Pilgrims from all quarters of the Tibetan Buddhist world continue to visit Mount Kailāśa, many remaining in residence for an entire season. Their primary practice is completing the arduous thirty-two mile clockwise circumambulation route around the mountain, often undertaken in a single eighteen-hour day of walking. (Bon pilgrims make the identical circuit in a counterclockwise direction.) Traditional pilgrimage guide books describe a complex array of sacred elements inscribed within the landscape around the mountain, as well as specific religious practices to be undertaken at various points along the trail.

See also:Space, Sacred

Bibliography

Allen, Charles. A Mountain in Tibet: The Search for Mount Kailas and the Sources of the Great Rivers of India. London: André Deutsch, 1982.

Chang, Garma C. C., ed. and trans. The Hundred Thousand Songs of Milarepa. New Hyde Park, NY: University Books, 1962. Reprint, Boston: Shambhala, 1999.

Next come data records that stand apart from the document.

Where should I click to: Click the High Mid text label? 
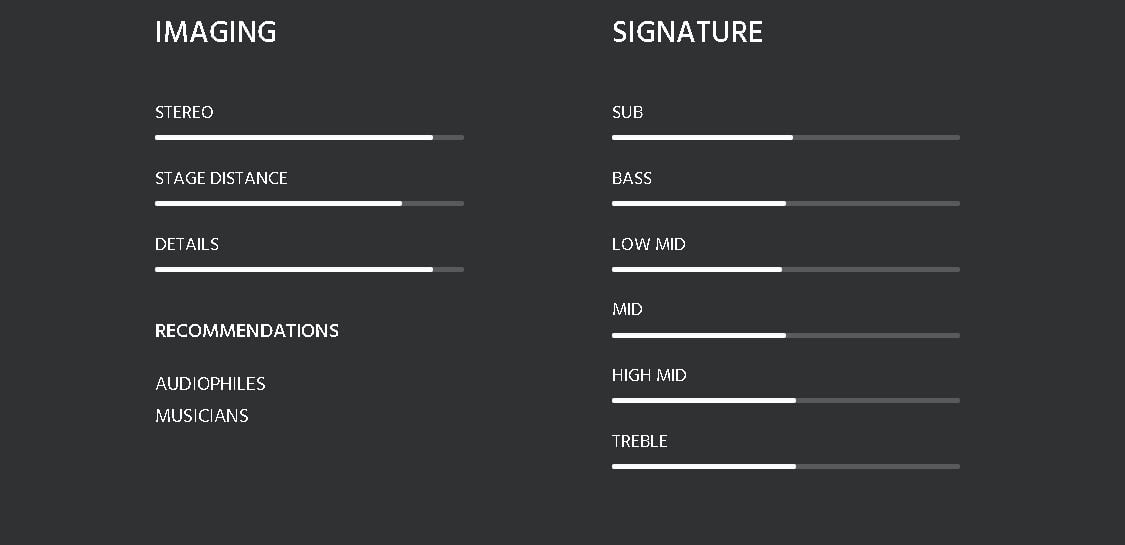tap(649, 375)
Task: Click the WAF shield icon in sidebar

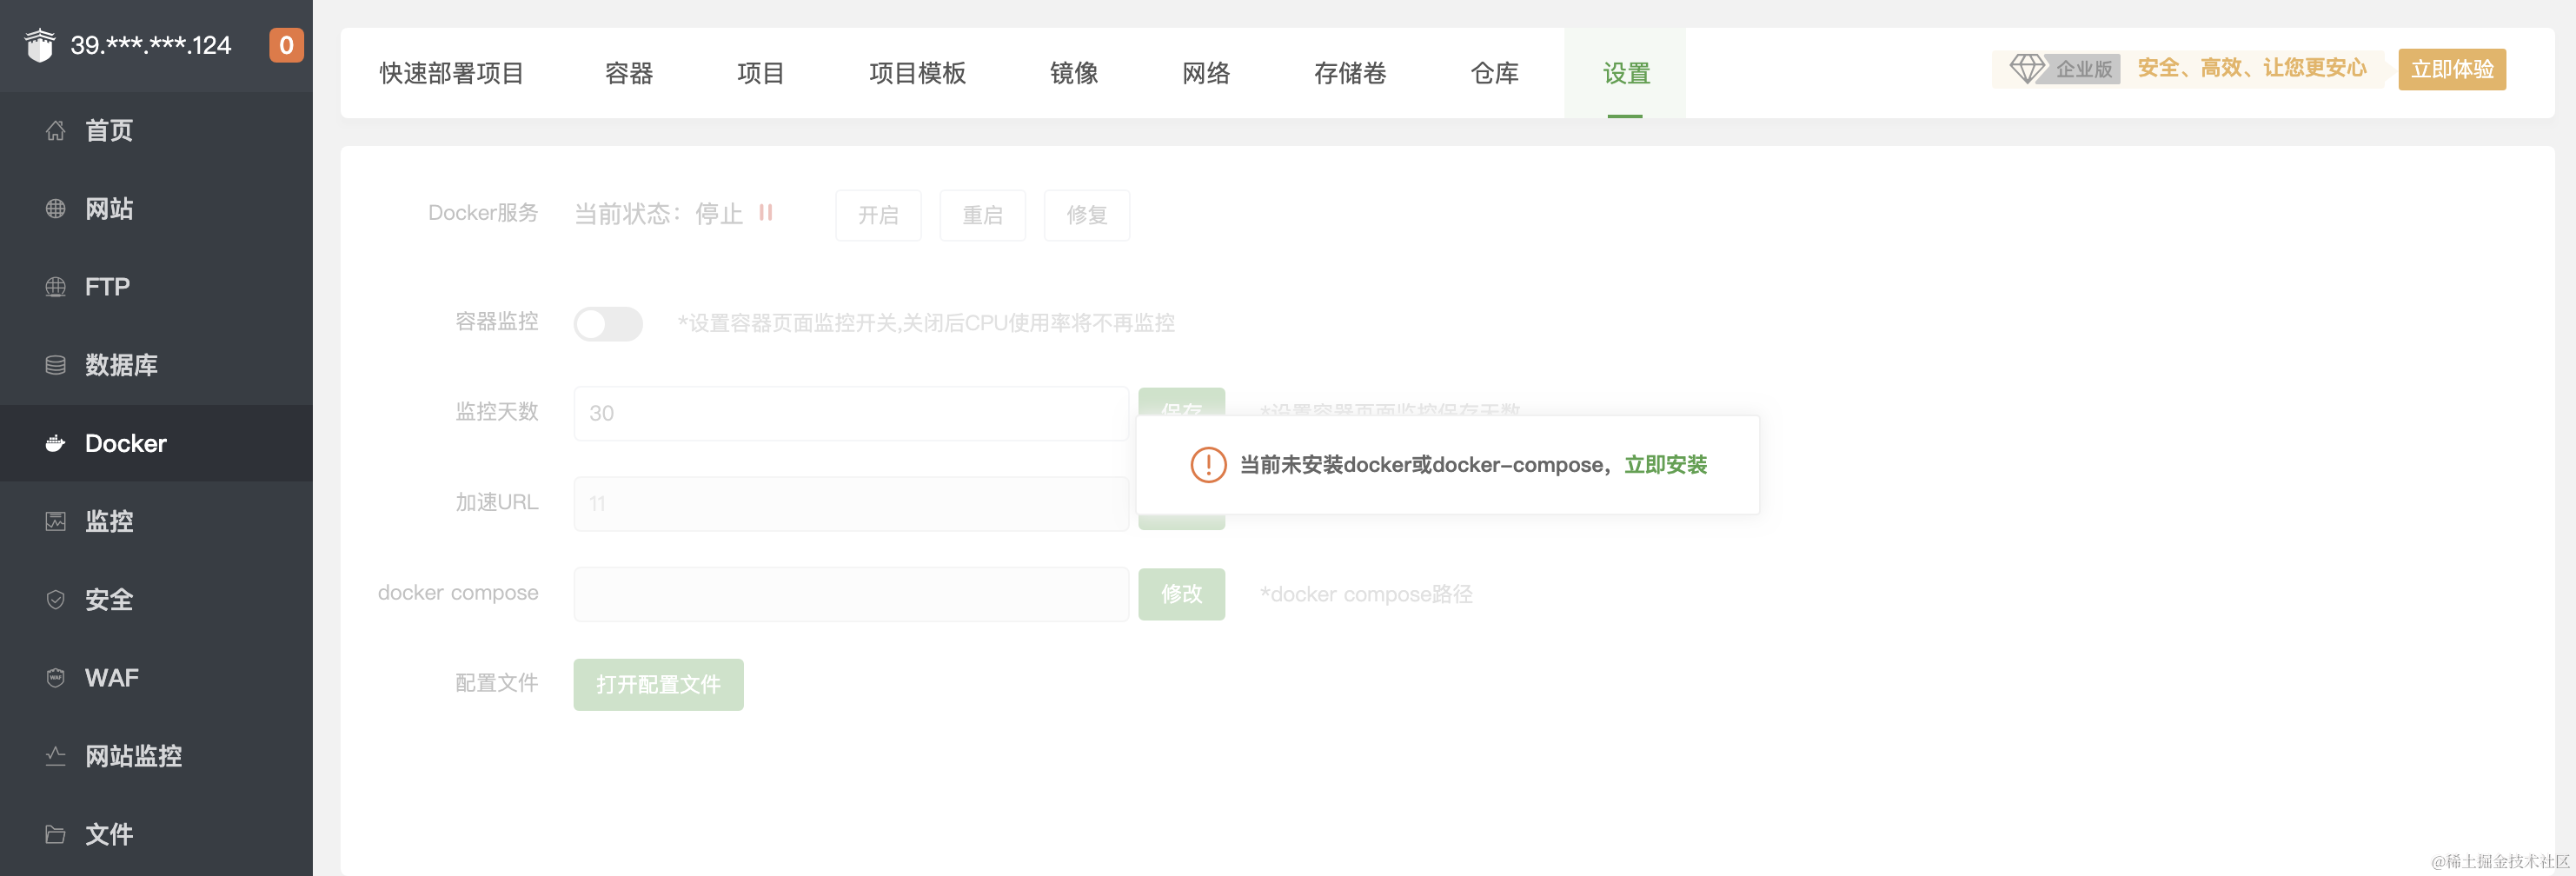Action: point(56,678)
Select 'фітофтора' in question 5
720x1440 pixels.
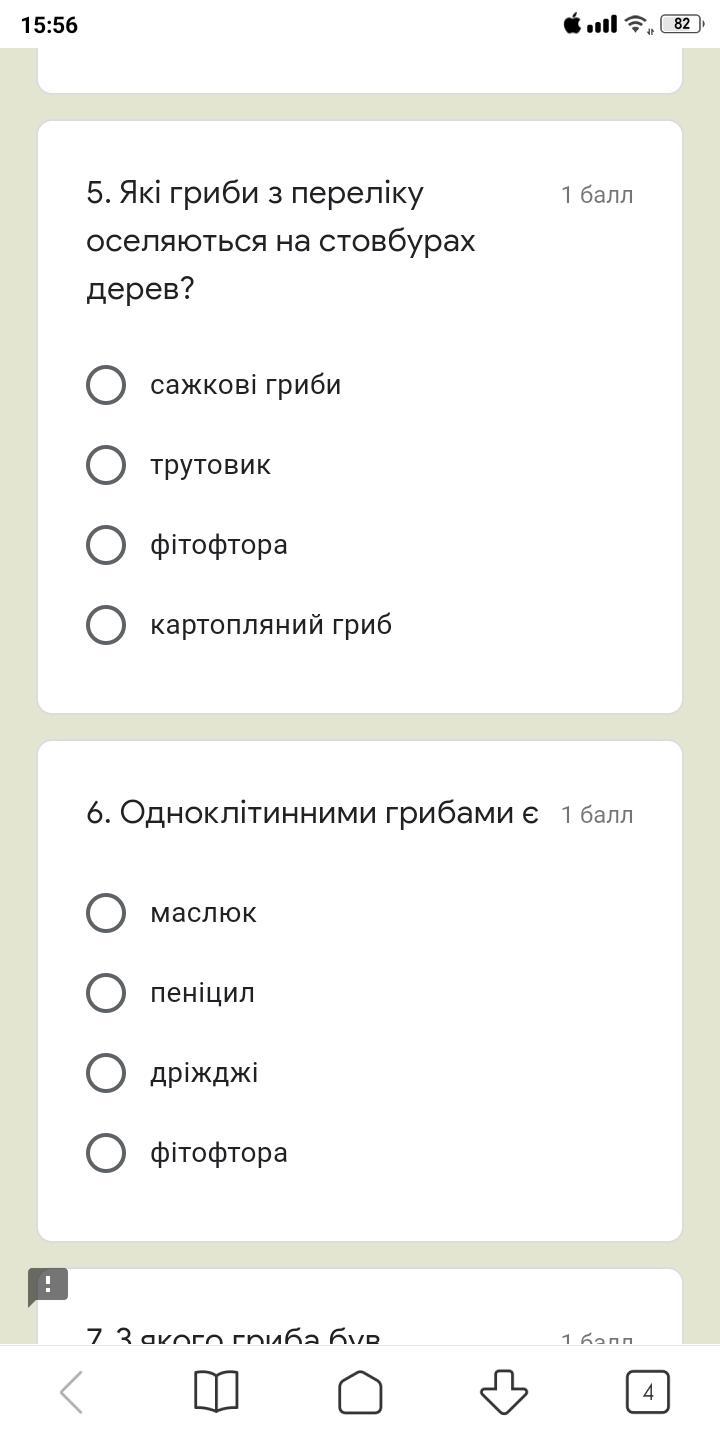(106, 545)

Huber, Toni. "Where Exactly Are Carita, Devikota, and Himavat? A Sacred Geography Controversy and the Development of Tantric Buddhist Pilgrimage Sites in Tibet." Kailash 16, nos. 3–4 (1990): 121–164.

Huber, Toni, and Rigzin, Tsepak. "A Tibetan Guide for Pilgrimage to Ti-se (Mount Kailas) and mTsho Ma-pham (Lake Manasarovar)." In Sacred Spaces and Powerful Places in Tibetan Culture: A Collection of Essays, ed. Toni Huber. Dharamsala, India: Library of Tibetan Works and Archives, 1999.

Ricard, Mathhieu, ed. and trans. "At Mt. Kailash." In The Life of Shabkar: The Autobiography of a Tibetan Yogin. Albany: State University of New York Press, 1994.